BY PATRICIA BIANCA S. TACULAO
The name Jose Rizal is unlikely to be forgotten in Philippine history books. He has been instrumental in the Filipino’s bid towards independence and several developments in various sectors. Rizal also made contributions to Philippine art, literature, and medicine, which continues to fascinate his countrymen today.
Rizal’s love for the Philippines was evident in nearly all his actions. He was eventually named a national hero because of his efforts, especially his peaceful approach to demanding political reform from the oppressive Spanish rule. Aside from dabbling in the different fields of science, Rizal also showed an interest in agriculture.
Eufemio O. Agbayani III, historic sites development officer of the Historic Sites and Education Division for the National Historical Commission of the Philippines (NHCP), shares that Rizal’s early exposure to farming played a role in this.
The national hero came from a family who rented land from the Dominicans to plant sugar, a profitable crop at the time. His family experiences allowed him a glimpse of a farmer’s life. Rizal, at some point in his life, was also encouraged to become a licensed land surveyor.
Although Rizal was attracted to medicine, he also had an early interest in agriculture. There’s even a record of how he lamented to his parents on the lack of individuals who wanted to become experts in the field. And as he ventured abroad to further his studies, Rizal would send back names of books that he thought would benefit Philippine agriculture.
One book that he recommended through a postcard was of John Walker titled “Farming to Profit in Modern Times.” This demonstrated how deeply he considered the success of Filipino farmers by offering them solutions on how growing food can be profitable.
Rizal would also express his regard for Philippine agriculture through the pages of La Solidaridad. In an article for the publication, he explained that Spanish officials burden Filipino farmers instead of supporting them, resulting in low crop production.
Aside from being vocal about his support for Philippine agriculture, Rizal also walked the talk. According to Agbayani, after Rizal’s family was ejected from the Dominican estate they were tenants of in 1891, he planned to establish a new agricultural colony in Sandakan, North Borneo.
Another key example would be during his exile in Dapitan. Just a month into his exile, Rizal began planting fruit trees off the coast. Fate would give him a chance to better experience his farming dream when he won the lottery and used the money to purchase a parcel of land in Talisay where he built his estate.
When Rizal first went to his newly acquired estate, he saw plants growing in the surroundings. He later discovered that these were abandoned by the previous owners because the wildlife kept eating their produce. But this didn’t deter him from growing plants.

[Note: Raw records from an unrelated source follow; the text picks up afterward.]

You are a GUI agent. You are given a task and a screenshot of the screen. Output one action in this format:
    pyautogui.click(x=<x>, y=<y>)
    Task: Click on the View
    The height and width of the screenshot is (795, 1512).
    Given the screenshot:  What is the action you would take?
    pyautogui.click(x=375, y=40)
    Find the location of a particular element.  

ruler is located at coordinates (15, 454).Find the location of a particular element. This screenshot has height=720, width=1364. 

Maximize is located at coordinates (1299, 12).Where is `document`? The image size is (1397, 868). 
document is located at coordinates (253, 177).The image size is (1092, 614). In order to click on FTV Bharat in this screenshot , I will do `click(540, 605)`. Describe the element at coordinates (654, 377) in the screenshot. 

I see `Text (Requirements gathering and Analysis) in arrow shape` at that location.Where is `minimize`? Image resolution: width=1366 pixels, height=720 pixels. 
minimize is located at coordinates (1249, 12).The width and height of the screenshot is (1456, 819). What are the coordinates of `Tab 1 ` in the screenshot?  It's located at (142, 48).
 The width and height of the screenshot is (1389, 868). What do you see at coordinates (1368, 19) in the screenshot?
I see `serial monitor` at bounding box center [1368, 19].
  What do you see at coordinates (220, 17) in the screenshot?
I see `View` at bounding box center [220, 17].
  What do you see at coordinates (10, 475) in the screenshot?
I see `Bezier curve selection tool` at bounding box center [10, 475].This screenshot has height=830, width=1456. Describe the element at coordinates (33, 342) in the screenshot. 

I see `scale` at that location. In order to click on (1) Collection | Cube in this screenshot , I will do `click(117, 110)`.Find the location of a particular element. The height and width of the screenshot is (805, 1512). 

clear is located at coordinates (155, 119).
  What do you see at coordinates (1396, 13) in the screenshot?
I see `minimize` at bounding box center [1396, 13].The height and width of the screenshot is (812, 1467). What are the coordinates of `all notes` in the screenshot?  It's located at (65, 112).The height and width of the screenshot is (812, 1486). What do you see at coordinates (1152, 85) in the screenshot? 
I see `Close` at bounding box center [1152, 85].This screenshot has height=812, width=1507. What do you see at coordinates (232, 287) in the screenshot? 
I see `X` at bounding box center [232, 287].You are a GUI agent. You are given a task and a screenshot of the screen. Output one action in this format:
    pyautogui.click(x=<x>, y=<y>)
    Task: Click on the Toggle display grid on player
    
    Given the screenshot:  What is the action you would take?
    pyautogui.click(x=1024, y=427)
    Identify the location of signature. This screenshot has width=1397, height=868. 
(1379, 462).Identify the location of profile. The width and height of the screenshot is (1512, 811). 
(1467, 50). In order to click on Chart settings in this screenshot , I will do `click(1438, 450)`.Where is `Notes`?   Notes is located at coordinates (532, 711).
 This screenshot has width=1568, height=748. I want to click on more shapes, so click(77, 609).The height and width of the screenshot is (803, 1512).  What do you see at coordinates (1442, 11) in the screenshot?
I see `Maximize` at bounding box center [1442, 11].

Rizal would later share with his family that his Talisay estate has 50 lanzones trees, 20 mango trees, 50 langka trees, 18 mangosteen trees, 16 coconut trees, and several others of makopa and santol. He would eventually plant coffee, cacao, pineapple, and corn.
As Rizal established rapport in Dapitan, locals and indigenous Subanen also helped him establish the estate. Agbayani said that it’s most likely that Rizal’s farming initiative became successful with the help of the local’s knowledge.
Grateful for the help from the locals, Rizal proceeded to establish a water system on his estate, which provided his plants with irrigation and the community with a source of clean water.
The national hero, according to Agbayani, was a profit-minded person, but not in terms of monetary gain. His initiatives were implemented because they benefited him as they kept him independent from Spanish provisions and made the lives of those around him better.
Farming wasn’t Rizal’s sole interest while he was exiled in Dapitan. He entered a partnership with Antonio Miranda, a Spaniard, to improve the fishing industry in the region. Rizal planned to introduce the pukutan (ring net) system but delays prevented one pukutan and two expert fishermen from arriving in Dapitan.
Rizal was hailed as the Philippine national hero for his peaceful yet powerful approach in demanding government reform from the Spaniards, but his contributions to the Philippines go beyond the political scene. Although inclined towards the arts and sciences, Rizal was also exposed to the life of a farmer, which made him realize the potential of the Philippine agricultural industry if given proper support.
Years later, Rizal’s efforts in intensifying the country’s agricultural industry have been realized by many others who continue to pursue the development that he has been pushing for before.